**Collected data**
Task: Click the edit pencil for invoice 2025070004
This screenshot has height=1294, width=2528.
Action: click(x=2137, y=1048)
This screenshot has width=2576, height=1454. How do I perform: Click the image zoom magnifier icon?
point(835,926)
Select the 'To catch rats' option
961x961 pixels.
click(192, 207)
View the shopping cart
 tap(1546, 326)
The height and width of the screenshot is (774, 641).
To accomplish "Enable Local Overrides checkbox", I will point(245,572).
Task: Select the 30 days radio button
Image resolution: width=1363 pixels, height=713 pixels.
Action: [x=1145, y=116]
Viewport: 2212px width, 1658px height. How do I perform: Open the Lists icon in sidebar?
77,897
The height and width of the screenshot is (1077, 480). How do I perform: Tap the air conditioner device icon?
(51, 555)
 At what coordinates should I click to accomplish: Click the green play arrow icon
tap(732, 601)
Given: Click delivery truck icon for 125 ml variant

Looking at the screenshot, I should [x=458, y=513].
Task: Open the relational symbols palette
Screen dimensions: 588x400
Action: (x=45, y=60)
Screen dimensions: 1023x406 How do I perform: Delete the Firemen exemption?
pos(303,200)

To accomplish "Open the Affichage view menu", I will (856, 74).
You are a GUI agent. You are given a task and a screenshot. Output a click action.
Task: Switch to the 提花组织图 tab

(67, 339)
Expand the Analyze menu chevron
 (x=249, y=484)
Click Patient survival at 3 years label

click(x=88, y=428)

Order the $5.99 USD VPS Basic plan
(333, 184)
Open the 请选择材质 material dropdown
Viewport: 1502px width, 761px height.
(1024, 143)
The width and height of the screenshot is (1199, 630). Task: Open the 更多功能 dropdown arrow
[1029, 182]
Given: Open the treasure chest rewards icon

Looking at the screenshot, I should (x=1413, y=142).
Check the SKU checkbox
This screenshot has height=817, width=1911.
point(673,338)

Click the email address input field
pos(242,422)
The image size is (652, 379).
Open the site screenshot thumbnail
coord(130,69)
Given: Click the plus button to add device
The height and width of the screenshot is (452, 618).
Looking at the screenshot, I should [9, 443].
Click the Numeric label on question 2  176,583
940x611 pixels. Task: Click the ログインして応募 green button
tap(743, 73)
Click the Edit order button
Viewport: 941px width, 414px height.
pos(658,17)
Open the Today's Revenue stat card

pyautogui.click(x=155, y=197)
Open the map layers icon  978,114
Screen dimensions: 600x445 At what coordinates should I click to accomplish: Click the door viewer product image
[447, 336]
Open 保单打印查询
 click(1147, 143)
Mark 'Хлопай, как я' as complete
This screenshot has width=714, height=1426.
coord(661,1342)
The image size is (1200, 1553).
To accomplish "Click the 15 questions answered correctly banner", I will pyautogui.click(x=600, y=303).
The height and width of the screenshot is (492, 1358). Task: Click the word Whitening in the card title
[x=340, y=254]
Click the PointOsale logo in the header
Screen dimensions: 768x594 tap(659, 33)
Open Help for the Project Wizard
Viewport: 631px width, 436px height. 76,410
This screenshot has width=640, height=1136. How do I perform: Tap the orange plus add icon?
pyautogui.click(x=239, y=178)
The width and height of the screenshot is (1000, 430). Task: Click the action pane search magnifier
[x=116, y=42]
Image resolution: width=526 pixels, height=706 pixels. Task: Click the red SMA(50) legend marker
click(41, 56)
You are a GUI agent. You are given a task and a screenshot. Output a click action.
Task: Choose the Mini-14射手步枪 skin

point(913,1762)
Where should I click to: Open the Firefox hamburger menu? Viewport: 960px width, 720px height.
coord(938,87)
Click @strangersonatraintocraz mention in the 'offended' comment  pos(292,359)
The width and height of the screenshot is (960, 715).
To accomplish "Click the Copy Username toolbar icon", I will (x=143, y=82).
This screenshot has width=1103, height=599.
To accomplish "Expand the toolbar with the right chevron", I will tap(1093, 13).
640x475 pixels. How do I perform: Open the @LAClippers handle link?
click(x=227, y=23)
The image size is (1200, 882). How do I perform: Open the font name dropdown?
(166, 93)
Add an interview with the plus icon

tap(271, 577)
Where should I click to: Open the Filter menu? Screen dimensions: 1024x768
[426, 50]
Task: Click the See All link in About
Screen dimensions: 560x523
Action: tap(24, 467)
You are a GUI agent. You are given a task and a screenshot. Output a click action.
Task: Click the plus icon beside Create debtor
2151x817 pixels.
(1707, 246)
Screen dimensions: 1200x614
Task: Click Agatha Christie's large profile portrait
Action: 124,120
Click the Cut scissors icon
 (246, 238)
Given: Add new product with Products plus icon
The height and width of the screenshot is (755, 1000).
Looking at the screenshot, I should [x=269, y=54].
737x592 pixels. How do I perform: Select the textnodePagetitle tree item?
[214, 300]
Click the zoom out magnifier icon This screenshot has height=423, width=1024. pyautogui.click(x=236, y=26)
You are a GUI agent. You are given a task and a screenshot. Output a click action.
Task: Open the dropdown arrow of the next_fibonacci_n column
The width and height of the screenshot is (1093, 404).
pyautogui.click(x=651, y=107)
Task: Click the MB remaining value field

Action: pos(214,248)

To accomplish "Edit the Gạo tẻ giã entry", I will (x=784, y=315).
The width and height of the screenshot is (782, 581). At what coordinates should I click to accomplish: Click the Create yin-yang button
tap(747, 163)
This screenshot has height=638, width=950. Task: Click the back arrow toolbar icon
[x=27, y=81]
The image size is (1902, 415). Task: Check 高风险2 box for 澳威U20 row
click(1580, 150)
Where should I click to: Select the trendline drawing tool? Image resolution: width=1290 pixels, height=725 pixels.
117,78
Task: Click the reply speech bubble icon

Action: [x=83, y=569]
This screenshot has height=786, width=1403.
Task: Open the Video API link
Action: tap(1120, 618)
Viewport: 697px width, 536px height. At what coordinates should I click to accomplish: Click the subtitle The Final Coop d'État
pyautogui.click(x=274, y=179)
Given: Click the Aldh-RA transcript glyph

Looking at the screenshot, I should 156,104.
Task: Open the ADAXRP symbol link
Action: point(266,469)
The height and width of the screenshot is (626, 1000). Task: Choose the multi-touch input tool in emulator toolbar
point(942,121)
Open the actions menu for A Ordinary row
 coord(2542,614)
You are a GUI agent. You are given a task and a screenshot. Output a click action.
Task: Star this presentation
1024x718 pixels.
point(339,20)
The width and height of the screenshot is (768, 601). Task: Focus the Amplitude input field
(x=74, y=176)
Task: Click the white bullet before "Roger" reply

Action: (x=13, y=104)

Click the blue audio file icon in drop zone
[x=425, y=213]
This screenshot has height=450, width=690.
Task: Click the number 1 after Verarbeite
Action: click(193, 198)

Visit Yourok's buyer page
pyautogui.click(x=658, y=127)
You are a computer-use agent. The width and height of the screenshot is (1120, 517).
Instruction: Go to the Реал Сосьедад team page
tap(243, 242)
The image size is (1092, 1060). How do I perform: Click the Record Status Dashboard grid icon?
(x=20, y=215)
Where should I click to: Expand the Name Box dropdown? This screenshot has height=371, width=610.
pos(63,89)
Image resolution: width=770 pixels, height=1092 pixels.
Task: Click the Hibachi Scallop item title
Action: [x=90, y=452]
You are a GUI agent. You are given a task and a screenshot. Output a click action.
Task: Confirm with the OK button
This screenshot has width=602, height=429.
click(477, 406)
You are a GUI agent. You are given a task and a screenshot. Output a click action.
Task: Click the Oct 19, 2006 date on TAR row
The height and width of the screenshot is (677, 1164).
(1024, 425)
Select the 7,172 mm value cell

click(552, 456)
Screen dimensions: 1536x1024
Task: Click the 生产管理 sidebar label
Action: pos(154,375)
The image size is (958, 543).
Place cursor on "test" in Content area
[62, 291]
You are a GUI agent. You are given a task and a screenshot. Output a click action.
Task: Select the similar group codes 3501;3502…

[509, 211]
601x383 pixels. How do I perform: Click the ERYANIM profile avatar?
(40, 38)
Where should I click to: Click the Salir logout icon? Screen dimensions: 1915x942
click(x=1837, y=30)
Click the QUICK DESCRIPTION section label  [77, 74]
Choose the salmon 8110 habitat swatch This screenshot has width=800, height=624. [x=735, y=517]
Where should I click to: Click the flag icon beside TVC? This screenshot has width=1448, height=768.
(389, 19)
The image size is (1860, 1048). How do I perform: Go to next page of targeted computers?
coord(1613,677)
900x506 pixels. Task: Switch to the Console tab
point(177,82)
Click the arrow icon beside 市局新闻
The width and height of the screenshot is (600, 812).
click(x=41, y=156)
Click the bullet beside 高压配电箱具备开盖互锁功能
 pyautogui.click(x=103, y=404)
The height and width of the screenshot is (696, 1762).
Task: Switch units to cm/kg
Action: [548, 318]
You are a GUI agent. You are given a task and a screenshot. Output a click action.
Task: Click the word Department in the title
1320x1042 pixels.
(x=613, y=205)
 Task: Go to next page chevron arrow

**Work instruction**
Return exactly, and only, the lines above starting at the line that contains "Task: Select the similar" and ending at the line that contains "Choose the salmon".

**Response**
Task: Select the similar group codes 3501;3502…

[509, 211]
601x383 pixels. How do I perform: Click the ERYANIM profile avatar?
(40, 38)
Where should I click to: Click the Salir logout icon? Screen dimensions: 1915x942
click(x=1837, y=30)
Click the QUICK DESCRIPTION section label  [77, 74]
Choose the salmon 8110 habitat swatch This screenshot has width=800, height=624. [x=735, y=517]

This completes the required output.